Please don’t listen to the voices. I know what it’s like to give in to the disease and leave school. I left my doctoral program because of my sza. I think I would be finished with the program by now and would be Dr. Happy_H. Now all I can say is, “I have credits towards my doctorate.” It’s worth nothing. I really regret not staying strong and completing it. It’s not something I can easily get back into either. Don’t give up!
Thank you for the responses. It’s hard because the voices pressure me all day long. And when I’m doing badly in my class they laugh at me. They say “dear lord have mercy! It’s so funny!”
I’m feeling like I have to quit because the voices say they will bury me alive if I don’t quit. I’m really afraid of them.
Sometimes I hear people I know, but mostly it’s demons.
All day long the voices are telling me to quit. Both good and bad voices tell me to quit. They say “anything’s better than going to hell! So quit!” They keep saying I’m going to hell if I don’t quit.
Over and over they tell me to quit. All day long.
It’s really frustrating and annoying.
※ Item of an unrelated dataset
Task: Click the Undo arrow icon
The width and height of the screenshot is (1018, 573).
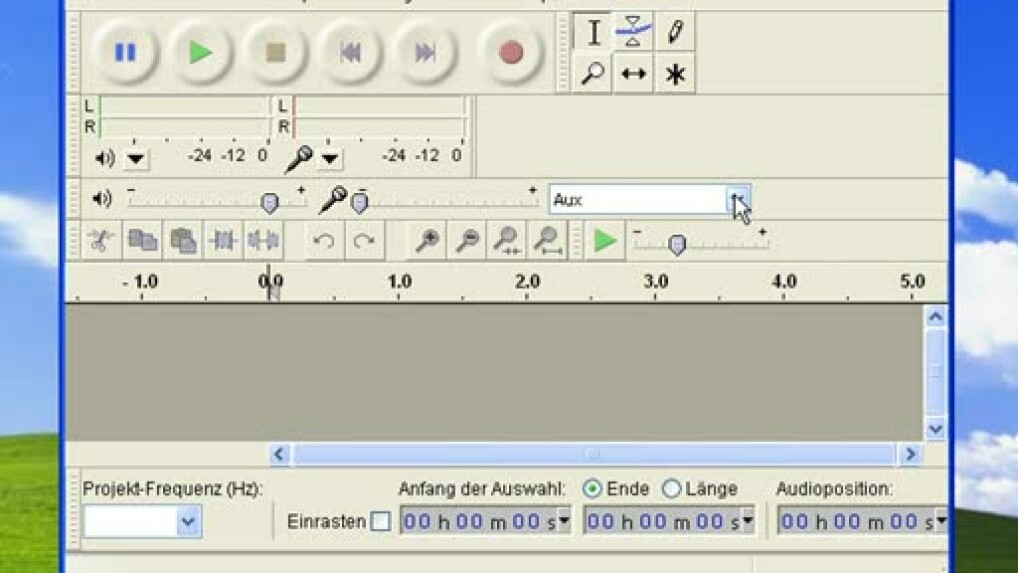Action: click(322, 240)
I don’t want to quit!
I quit my studies 3 years ago and i still think that’s the childish and stupidest thing i have done in my life. Let the voices not overtake your life. You are strong.
No matter how many people give me good advice, I can never listen. It’s because I was given signs from God. They wrote me messages around my house. They even wrote “You go… down” with down replaced by a down arrow on my fridge.
They wrote me messages on my wall where I measured my height as a kid. At the top they wrote “This is the height you died at.”
They wrote me messages about my worst sins in my room on a piece of paper.
Yea lots of professor rather encourage you instead of putting you down, which is what the psychologist at your school will usually do if you go to them.